Bermes v. Kelley

108 N.J. Eq. 289 | N.J. Ct. of Ch. | 1931

The inquiry here presented is whether a first or a second mortgagee is entitled to receive money which has been collected by a receiver in foreclosure as rents of the mortgaged premises.

Both mortgages contain the usual clause pledging the rents, issues and profits of the mortgaged premises. The second mortgagee filed a bill to foreclose his mortgage and procured from the court an order appointing a foreclosure receiver to collect the rents. In that suit and proceeding the first mortgagee was not a party. Subsequently the first mortgagee filed its bill to foreclose, making the second mortgagee a defendant, but neither entered into possession nor applied to the court for the appointment of a receiver. Sale was made in the foreclosure suit of the first mortgagee and the proceeds of sale were inadequate to satisfy that mortgage. Both mortgagees now make claim to the rents collected by the receiver.

Controversies of this general nature have been before the courts of this state so frequently and in so many aspects that it is not thought that any doubt can be said to exist touching the question here presented. At default a mortgagee becomes entitled to possession of the mortgaged premises; that possession, if exercised, entitles him to receive the rents. Possession *291 may be taken either personally or through a receiver appointed by the court for that purpose in a suit to foreclose the mortgage. But unless and until that possessory right is exercised by a mortgagee, the mortgagor is entitled to the rents as against the mortgagee.
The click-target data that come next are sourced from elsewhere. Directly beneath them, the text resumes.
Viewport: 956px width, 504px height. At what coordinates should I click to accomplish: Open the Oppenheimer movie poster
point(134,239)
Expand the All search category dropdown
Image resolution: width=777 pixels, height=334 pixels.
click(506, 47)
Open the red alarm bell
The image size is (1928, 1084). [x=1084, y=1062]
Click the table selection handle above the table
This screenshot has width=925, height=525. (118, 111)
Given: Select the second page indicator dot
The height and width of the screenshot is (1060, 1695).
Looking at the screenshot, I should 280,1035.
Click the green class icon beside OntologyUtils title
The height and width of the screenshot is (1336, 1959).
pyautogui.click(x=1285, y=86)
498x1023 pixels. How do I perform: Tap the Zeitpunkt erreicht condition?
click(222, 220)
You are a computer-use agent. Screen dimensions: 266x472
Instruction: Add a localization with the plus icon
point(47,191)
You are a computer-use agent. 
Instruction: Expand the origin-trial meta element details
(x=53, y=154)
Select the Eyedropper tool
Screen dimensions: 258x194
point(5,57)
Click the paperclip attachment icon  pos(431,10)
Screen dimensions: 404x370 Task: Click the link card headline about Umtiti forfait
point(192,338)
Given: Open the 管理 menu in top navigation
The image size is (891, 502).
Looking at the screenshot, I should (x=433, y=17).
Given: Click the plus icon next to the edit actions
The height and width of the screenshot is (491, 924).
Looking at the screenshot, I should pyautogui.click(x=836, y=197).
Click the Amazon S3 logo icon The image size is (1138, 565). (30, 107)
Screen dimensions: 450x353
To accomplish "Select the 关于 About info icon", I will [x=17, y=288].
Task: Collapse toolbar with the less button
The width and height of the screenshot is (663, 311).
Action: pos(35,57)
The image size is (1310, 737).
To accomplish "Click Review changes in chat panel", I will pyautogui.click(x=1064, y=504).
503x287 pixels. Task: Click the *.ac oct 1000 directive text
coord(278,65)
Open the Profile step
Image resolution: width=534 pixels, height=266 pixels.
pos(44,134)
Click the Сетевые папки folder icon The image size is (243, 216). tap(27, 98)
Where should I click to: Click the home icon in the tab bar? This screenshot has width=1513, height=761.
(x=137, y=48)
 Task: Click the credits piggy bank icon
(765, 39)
As against the mortgagor, that possessory right and its fruits, if and when exercised, obtains in favor of any mortgagee, irrespective of the rank of the mortgage. As between two successive mortgagees it necessarily follows that when one exercises his possessory right, either personally or through a receiver in foreclosure, and the other does not do so, the one so exercising the right becomes entitled to the rents received by him through the medium of his possession. This must be so, because a mortgagee who does not exercise his possessory right acquires no right to receive the rents. In the present case the second mortgagee first foreclosed and procured the appointment of a receiver. The first mortgagee was not a party to that foreclosure or to the proceeding for the receiver's appointment, and at no time either took possession or sought the appointment of a receiver; he was a stranger to the foreclosure proceedings of the second mortgagee. It is clear that distribution must be made to the second mortgagee.

When applications have been made by a junior mortgagee for a foreclosure receiver, it has been my practice to require all senior and junior mortgagees to be brought in by the order to show cause, to the end that they might be apprised of the application and join in it, if so advised. When joining in the application I have deemed them entitled to participate in case of deficiency in the order of their rank.

The following adjudications in this state appear to embrace practically every aspect of the general subject and to adequately support the views herein expressed. Cortleyeu v. Hathaway,11 N.J. Eq. 39; Coddington v. Bispham's Executors, 36 N.J. Eq. 574; Leeds v. Gifford, 41 N.J. Eq. 464; New Jersey TitleGuarantee and Trust Co. v. Cone Co., 64 N.J. Eq. 45; LongdockMills and Elevator v. Alpen, 82 N.J. Eq. 190; Last v. Winkel,86 N.J. Eq. 356; affirmed, Ibid. 431; Schreiber v. Green,90 N.J. Eq. 333; Stewart *292 v. Fairchild-Baldwin Co., 91 N.J. Eq. 86; Myers v. Brown,92 N.J. Eq. 348; affirmed, 93 N.J. Eq. 196; Paramount Building andLoan Association v. Sacks, 107 N.J. Eq. 328; Stanton v.Metropolitan Lumber Co., Ibid. 345.

Distribution will be made to the second mortgagee.